▶ _ACTIVITY_
Pictures are not part of the copy. Write out exactly the lines from the line with "1024x639 pixels." through the end of the entries below.

(Saved data entries)
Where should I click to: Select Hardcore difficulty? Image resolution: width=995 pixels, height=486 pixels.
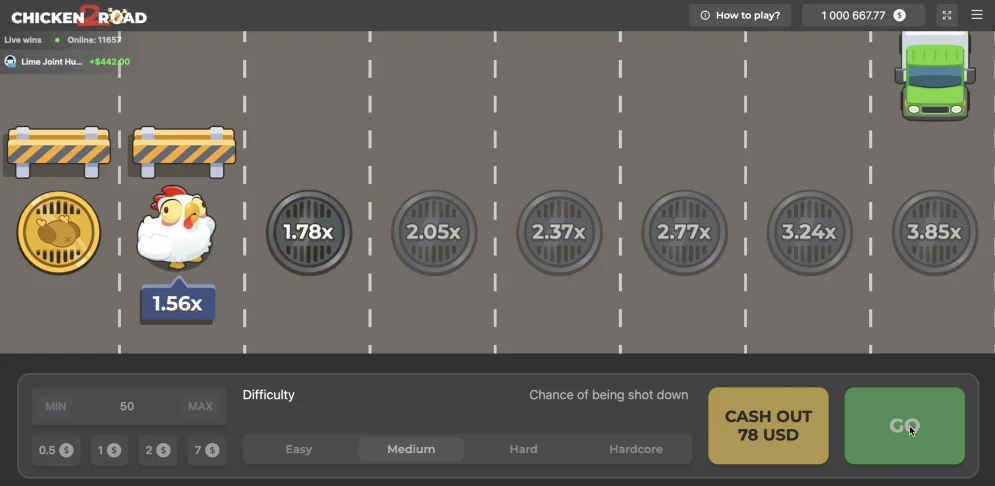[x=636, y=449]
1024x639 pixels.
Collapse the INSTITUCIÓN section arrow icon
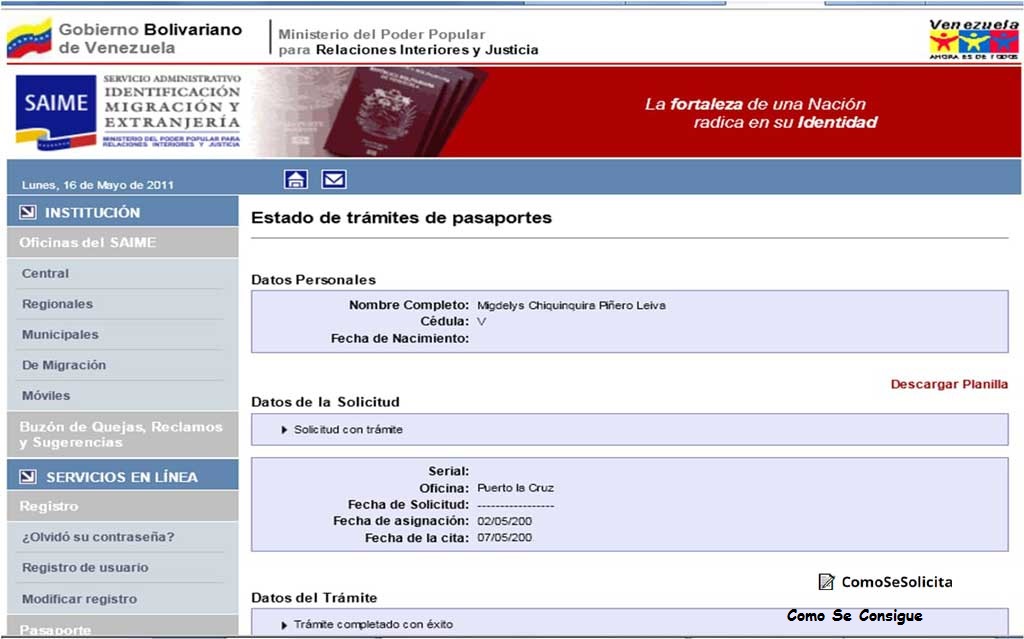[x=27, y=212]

▶ _YOUR SOLUTION_
1024x639 pixels.
Collapse the INSTITUCIÓN section arrow icon
[x=27, y=212]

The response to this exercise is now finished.